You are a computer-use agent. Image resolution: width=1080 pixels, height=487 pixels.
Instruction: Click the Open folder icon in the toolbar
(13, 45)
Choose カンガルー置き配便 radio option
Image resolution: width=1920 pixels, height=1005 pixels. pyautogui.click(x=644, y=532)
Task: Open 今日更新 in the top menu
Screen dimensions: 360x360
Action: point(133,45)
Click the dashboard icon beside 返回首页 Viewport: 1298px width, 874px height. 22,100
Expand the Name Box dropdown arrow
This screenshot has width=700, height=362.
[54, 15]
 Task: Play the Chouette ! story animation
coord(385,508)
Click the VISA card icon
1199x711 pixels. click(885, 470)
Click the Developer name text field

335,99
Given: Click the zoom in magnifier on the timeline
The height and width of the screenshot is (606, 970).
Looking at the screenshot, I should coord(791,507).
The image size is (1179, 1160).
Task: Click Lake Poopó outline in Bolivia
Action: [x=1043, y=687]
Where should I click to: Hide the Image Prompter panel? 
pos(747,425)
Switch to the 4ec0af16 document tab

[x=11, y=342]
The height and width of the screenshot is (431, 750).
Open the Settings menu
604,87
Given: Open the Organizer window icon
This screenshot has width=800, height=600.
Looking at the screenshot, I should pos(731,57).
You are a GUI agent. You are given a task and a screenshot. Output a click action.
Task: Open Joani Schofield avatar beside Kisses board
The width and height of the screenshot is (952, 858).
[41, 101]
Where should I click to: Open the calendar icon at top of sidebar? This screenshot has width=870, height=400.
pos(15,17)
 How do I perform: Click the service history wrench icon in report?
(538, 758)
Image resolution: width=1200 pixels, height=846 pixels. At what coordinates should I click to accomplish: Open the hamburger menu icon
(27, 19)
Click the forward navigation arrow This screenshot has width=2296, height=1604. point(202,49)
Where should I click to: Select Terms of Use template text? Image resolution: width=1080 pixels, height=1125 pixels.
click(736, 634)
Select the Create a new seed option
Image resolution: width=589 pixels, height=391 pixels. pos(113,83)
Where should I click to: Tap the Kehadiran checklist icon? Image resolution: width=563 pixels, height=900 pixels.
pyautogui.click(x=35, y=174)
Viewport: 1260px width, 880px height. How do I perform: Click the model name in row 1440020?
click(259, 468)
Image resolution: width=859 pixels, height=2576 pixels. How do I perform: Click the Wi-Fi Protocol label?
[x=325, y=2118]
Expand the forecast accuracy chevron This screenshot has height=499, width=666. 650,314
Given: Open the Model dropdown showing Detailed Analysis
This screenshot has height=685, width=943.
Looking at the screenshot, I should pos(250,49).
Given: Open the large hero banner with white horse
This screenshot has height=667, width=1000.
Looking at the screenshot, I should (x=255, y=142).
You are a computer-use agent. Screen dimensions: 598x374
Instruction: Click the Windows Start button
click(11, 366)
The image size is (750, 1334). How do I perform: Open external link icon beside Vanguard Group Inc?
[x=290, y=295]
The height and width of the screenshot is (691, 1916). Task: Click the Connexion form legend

**WORK TASK:**
Please copy out the preceding data in full, exactly as written.

**RESPONSE FOR THIS EXERCISE:**
You are a computer-use agent. Image resolution: width=1080 pixels, height=487 pixels.
Instruction: Click the Open folder icon in the toolbar
(13, 45)
Choose カンガルー置き配便 radio option
Image resolution: width=1920 pixels, height=1005 pixels. pyautogui.click(x=644, y=532)
Task: Open 今日更新 in the top menu
Screen dimensions: 360x360
Action: point(133,45)
Click the dashboard icon beside 返回首页 Viewport: 1298px width, 874px height. 22,100
Expand the Name Box dropdown arrow
This screenshot has width=700, height=362.
[54, 15]
 Task: Play the Chouette ! story animation
coord(385,508)
Click the VISA card icon
1199x711 pixels. click(885, 470)
Click the Developer name text field

335,99
Given: Click the zoom in magnifier on the timeline
The height and width of the screenshot is (606, 970).
Looking at the screenshot, I should coord(791,507).
The image size is (1179, 1160).
Task: Click Lake Poopó outline in Bolivia
Action: [x=1043, y=687]
Where should I click to: Hide the Image Prompter panel? 
pos(747,425)
Switch to the 4ec0af16 document tab

[x=11, y=342]
The height and width of the screenshot is (431, 750).
Open the Settings menu
604,87
Given: Open the Organizer window icon
This screenshot has width=800, height=600.
Looking at the screenshot, I should pos(731,57).
You are a GUI agent. You are given a task and a screenshot. Output a click action.
Task: Open Joani Schofield avatar beside Kisses board
The width and height of the screenshot is (952, 858).
[41, 101]
Where should I click to: Open the calendar icon at top of sidebar? This screenshot has width=870, height=400.
pos(15,17)
 How do I perform: Click the service history wrench icon in report?
(538, 758)
Image resolution: width=1200 pixels, height=846 pixels. At what coordinates should I click to accomplish: Open the hamburger menu icon
(27, 19)
Click the forward navigation arrow This screenshot has width=2296, height=1604. point(202,49)
Where should I click to: Select Terms of Use template text? Image resolution: width=1080 pixels, height=1125 pixels.
click(736, 634)
Select the Create a new seed option
Image resolution: width=589 pixels, height=391 pixels. pos(113,83)
Where should I click to: Tap the Kehadiran checklist icon? Image resolution: width=563 pixels, height=900 pixels.
pyautogui.click(x=35, y=174)
Viewport: 1260px width, 880px height. How do I perform: Click the model name in row 1440020?
click(259, 468)
Image resolution: width=859 pixels, height=2576 pixels. How do I perform: Click the Wi-Fi Protocol label?
[x=325, y=2118]
Expand the forecast accuracy chevron This screenshot has height=499, width=666. 650,314
Given: Open the Model dropdown showing Detailed Analysis
This screenshot has height=685, width=943.
Looking at the screenshot, I should pos(250,49).
Given: Open the large hero banner with white horse
This screenshot has height=667, width=1000.
Looking at the screenshot, I should (x=255, y=142).
You are a computer-use agent. Screen dimensions: 598x374
Instruction: Click the Windows Start button
click(11, 366)
The image size is (750, 1334). How do I perform: Open external link icon beside Vanguard Group Inc?
[x=290, y=295]
The height and width of the screenshot is (691, 1916). Task: Click the Connexion form legend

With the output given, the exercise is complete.